Instructions for the task: Repeat each entry in the listing word for word.
────
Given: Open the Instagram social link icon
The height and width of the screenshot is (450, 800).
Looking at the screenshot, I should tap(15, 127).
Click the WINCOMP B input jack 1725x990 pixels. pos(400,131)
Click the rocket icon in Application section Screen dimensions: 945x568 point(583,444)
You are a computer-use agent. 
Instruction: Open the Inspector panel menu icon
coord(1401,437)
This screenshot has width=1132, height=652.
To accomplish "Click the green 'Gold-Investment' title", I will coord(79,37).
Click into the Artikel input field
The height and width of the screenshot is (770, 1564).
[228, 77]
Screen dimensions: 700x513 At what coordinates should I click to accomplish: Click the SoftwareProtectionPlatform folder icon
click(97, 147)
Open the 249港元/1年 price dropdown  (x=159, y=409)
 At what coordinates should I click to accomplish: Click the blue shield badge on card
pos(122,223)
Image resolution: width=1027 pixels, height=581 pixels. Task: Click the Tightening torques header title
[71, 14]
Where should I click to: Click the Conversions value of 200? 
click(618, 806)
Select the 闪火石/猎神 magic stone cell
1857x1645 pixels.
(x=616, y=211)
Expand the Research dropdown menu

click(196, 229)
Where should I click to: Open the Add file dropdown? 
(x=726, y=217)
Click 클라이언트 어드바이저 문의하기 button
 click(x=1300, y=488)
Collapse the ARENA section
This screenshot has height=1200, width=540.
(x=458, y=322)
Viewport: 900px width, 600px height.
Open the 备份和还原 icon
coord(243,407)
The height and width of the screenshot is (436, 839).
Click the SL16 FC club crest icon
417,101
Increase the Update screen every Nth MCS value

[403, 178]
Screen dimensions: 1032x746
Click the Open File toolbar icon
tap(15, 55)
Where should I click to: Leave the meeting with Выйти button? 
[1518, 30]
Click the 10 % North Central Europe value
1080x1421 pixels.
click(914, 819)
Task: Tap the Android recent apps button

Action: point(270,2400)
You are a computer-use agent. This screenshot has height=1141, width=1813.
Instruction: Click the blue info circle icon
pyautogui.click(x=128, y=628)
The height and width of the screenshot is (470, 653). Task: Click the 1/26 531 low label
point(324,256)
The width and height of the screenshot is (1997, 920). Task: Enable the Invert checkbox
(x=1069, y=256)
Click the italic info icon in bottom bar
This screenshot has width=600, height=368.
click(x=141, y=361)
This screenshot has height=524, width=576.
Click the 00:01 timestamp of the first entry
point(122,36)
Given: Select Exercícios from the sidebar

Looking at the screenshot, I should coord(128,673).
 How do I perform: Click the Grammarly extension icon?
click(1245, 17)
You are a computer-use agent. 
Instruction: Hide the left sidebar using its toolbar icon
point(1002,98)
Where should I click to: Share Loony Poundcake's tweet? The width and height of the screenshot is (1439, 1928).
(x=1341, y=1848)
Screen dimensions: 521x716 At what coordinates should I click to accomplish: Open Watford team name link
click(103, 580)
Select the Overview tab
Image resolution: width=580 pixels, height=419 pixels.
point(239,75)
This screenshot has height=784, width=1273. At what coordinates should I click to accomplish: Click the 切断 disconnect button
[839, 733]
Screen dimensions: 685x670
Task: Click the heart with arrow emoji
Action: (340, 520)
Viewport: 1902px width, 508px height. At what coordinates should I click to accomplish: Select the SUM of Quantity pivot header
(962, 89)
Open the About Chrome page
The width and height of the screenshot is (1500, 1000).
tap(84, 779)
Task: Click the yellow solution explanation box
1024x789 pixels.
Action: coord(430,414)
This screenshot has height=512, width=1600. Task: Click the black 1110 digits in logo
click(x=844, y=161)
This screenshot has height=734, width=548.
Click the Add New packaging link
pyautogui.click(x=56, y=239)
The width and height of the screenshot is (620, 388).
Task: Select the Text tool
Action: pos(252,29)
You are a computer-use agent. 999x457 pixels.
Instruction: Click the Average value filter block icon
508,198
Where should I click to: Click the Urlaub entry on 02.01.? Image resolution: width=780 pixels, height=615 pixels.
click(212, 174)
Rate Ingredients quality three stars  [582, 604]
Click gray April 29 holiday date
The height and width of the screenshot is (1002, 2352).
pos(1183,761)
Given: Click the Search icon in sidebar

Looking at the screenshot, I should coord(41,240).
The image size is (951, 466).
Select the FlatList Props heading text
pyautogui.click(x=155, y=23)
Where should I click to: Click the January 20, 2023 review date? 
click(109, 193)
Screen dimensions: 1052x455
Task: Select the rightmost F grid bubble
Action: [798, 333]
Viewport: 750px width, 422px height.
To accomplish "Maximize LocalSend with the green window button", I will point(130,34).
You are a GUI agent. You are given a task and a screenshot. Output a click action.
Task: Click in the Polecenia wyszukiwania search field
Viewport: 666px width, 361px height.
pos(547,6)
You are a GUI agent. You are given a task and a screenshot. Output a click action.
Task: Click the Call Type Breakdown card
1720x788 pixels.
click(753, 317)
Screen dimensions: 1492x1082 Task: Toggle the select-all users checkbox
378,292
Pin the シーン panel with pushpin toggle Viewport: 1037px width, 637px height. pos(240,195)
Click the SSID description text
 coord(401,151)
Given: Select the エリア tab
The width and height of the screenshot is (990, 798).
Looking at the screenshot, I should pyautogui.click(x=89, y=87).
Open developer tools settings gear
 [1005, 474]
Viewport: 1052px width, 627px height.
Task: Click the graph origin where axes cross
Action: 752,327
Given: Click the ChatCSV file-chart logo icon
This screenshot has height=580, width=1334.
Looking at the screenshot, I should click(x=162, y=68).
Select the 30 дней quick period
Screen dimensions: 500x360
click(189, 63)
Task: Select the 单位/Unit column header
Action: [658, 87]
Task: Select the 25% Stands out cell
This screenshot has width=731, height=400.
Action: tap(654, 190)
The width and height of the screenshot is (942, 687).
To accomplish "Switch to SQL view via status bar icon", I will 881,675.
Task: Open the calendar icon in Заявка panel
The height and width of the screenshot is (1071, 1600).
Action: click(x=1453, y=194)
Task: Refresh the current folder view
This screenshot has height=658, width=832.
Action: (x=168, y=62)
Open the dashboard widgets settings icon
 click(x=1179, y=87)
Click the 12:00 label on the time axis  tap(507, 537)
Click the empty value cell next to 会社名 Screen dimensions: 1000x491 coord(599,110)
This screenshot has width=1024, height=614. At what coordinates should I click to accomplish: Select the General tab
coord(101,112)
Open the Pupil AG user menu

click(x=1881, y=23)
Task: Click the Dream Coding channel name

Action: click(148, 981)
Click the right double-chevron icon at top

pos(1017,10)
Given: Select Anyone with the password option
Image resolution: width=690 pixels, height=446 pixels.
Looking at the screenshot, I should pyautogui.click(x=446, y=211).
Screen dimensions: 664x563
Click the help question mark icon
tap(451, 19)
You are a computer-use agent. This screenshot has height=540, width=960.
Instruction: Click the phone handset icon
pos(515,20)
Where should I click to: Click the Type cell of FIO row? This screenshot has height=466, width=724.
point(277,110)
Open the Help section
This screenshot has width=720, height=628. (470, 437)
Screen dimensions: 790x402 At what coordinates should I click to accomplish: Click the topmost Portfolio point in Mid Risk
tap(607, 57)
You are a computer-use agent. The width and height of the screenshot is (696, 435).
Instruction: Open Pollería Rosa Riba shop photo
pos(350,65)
────
Exercise output:
Given: Open the Instagram social link icon
The height and width of the screenshot is (450, 800).
Looking at the screenshot, I should tap(15, 127).
Click the WINCOMP B input jack 1725x990 pixels. pos(400,131)
Click the rocket icon in Application section Screen dimensions: 945x568 point(583,444)
You are a computer-use agent. 
Instruction: Open the Inspector panel menu icon
coord(1401,437)
This screenshot has width=1132, height=652.
To accomplish "Click the green 'Gold-Investment' title", I will coord(79,37).
Click into the Artikel input field
The height and width of the screenshot is (770, 1564).
[228, 77]
Screen dimensions: 700x513 At what coordinates should I click to accomplish: Click the SoftwareProtectionPlatform folder icon
click(97, 147)
Open the 249港元/1年 price dropdown  (x=159, y=409)
 At what coordinates should I click to accomplish: Click the blue shield badge on card
pos(122,223)
Image resolution: width=1027 pixels, height=581 pixels. Task: Click the Tightening torques header title
[71, 14]
Where should I click to: Click the Conversions value of 200? 
click(618, 806)
Select the 闪火石/猎神 magic stone cell
1857x1645 pixels.
(x=616, y=211)
Expand the Research dropdown menu

click(196, 229)
Where should I click to: Open the Add file dropdown? 
(x=726, y=217)
Click 클라이언트 어드바이저 문의하기 button
 click(x=1300, y=488)
Collapse the ARENA section
This screenshot has height=1200, width=540.
(x=458, y=322)
Viewport: 900px width, 600px height.
Open the 备份和还原 icon
coord(243,407)
The height and width of the screenshot is (436, 839).
Click the SL16 FC club crest icon
417,101
Increase the Update screen every Nth MCS value

[403, 178]
Screen dimensions: 1032x746
Click the Open File toolbar icon
tap(15, 55)
Where should I click to: Leave the meeting with Выйти button? 
[1518, 30]
Click the 10 % North Central Europe value
1080x1421 pixels.
click(914, 819)
Task: Tap the Android recent apps button

Action: point(270,2400)
You are a computer-use agent. This screenshot has height=1141, width=1813.
Instruction: Click the blue info circle icon
pyautogui.click(x=128, y=628)
The height and width of the screenshot is (470, 653). Task: Click the 1/26 531 low label
point(324,256)
The width and height of the screenshot is (1997, 920). Task: Enable the Invert checkbox
(x=1069, y=256)
Click the italic info icon in bottom bar
This screenshot has width=600, height=368.
click(x=141, y=361)
This screenshot has height=524, width=576.
Click the 00:01 timestamp of the first entry
point(122,36)
Given: Select Exercícios from the sidebar

Looking at the screenshot, I should coord(128,673).
 How do I perform: Click the Grammarly extension icon?
click(1245, 17)
You are a computer-use agent. 
Instruction: Hide the left sidebar using its toolbar icon
point(1002,98)
Where should I click to: Share Loony Poundcake's tweet? The width and height of the screenshot is (1439, 1928).
(x=1341, y=1848)
Screen dimensions: 521x716 At what coordinates should I click to accomplish: Open Watford team name link
click(103, 580)
Select the Overview tab
Image resolution: width=580 pixels, height=419 pixels.
point(239,75)
This screenshot has height=784, width=1273. At what coordinates should I click to accomplish: Click the 切断 disconnect button
[839, 733]
Screen dimensions: 685x670
Task: Click the heart with arrow emoji
Action: (340, 520)
Viewport: 1902px width, 508px height. At what coordinates should I click to accomplish: Select the SUM of Quantity pivot header
(962, 89)
Open the About Chrome page
The width and height of the screenshot is (1500, 1000).
tap(84, 779)
Task: Click the yellow solution explanation box
1024x789 pixels.
Action: coord(430,414)
This screenshot has height=512, width=1600. Task: Click the black 1110 digits in logo
click(x=844, y=161)
This screenshot has height=734, width=548.
Click the Add New packaging link
pyautogui.click(x=56, y=239)
The width and height of the screenshot is (620, 388).
Task: Select the Text tool
Action: pos(252,29)
You are a computer-use agent. 999x457 pixels.
Instruction: Click the Average value filter block icon
508,198
Where should I click to: Click the Urlaub entry on 02.01.? Image resolution: width=780 pixels, height=615 pixels.
click(212, 174)
Rate Ingredients quality three stars  [582, 604]
Click gray April 29 holiday date
The height and width of the screenshot is (1002, 2352).
pos(1183,761)
Given: Click the Search icon in sidebar

Looking at the screenshot, I should coord(41,240).
The image size is (951, 466).
Select the FlatList Props heading text
pyautogui.click(x=155, y=23)
Where should I click to: Click the January 20, 2023 review date? 
click(109, 193)
Screen dimensions: 1052x455
Task: Select the rightmost F grid bubble
Action: [798, 333]
Viewport: 750px width, 422px height.
To accomplish "Maximize LocalSend with the green window button", I will point(130,34).
You are a GUI agent. You are given a task and a screenshot. Output a click action.
Task: Click in the Polecenia wyszukiwania search field
Viewport: 666px width, 361px height.
pos(547,6)
You are a GUI agent. You are given a task and a screenshot. Output a click action.
Task: Click the Call Type Breakdown card
1720x788 pixels.
click(753, 317)
Screen dimensions: 1492x1082 Task: Toggle the select-all users checkbox
378,292
Pin the シーン panel with pushpin toggle Viewport: 1037px width, 637px height. pos(240,195)
Click the SSID description text
 coord(401,151)
Given: Select the エリア tab
The width and height of the screenshot is (990, 798).
Looking at the screenshot, I should pyautogui.click(x=89, y=87).
Open developer tools settings gear
 [1005, 474]
Viewport: 1052px width, 627px height.
Task: Click the graph origin where axes cross
Action: 752,327
Given: Click the ChatCSV file-chart logo icon
This screenshot has height=580, width=1334.
Looking at the screenshot, I should click(x=162, y=68).
Select the 30 дней quick period
Screen dimensions: 500x360
click(189, 63)
Task: Select the 单位/Unit column header
Action: [658, 87]
Task: Select the 25% Stands out cell
This screenshot has width=731, height=400.
Action: tap(654, 190)
The width and height of the screenshot is (942, 687).
To accomplish "Switch to SQL view via status bar icon", I will 881,675.
Task: Open the calendar icon in Заявка panel
The height and width of the screenshot is (1071, 1600).
Action: click(x=1453, y=194)
Task: Refresh the current folder view
This screenshot has height=658, width=832.
Action: (x=168, y=62)
Open the dashboard widgets settings icon
 click(x=1179, y=87)
Click the 12:00 label on the time axis  tap(507, 537)
Click the empty value cell next to 会社名 Screen dimensions: 1000x491 coord(599,110)
This screenshot has width=1024, height=614. At what coordinates should I click to accomplish: Select the General tab
coord(101,112)
Open the Pupil AG user menu

click(x=1881, y=23)
Task: Click the Dream Coding channel name

Action: click(148, 981)
Click the right double-chevron icon at top

pos(1017,10)
Given: Select Anyone with the password option
Image resolution: width=690 pixels, height=446 pixels.
Looking at the screenshot, I should pyautogui.click(x=446, y=211).
Screen dimensions: 664x563
Click the help question mark icon
tap(451, 19)
You are a computer-use agent. This screenshot has height=540, width=960.
Instruction: Click the phone handset icon
pos(515,20)
Where should I click to: Click the Type cell of FIO row? This screenshot has height=466, width=724.
point(277,110)
Open the Help section
This screenshot has width=720, height=628. (470, 437)
Screen dimensions: 790x402 At what coordinates should I click to accomplish: Click the topmost Portfolio point in Mid Risk
tap(607, 57)
You are a computer-use agent. The width and height of the screenshot is (696, 435).
Instruction: Open Pollería Rosa Riba shop photo
pos(350,65)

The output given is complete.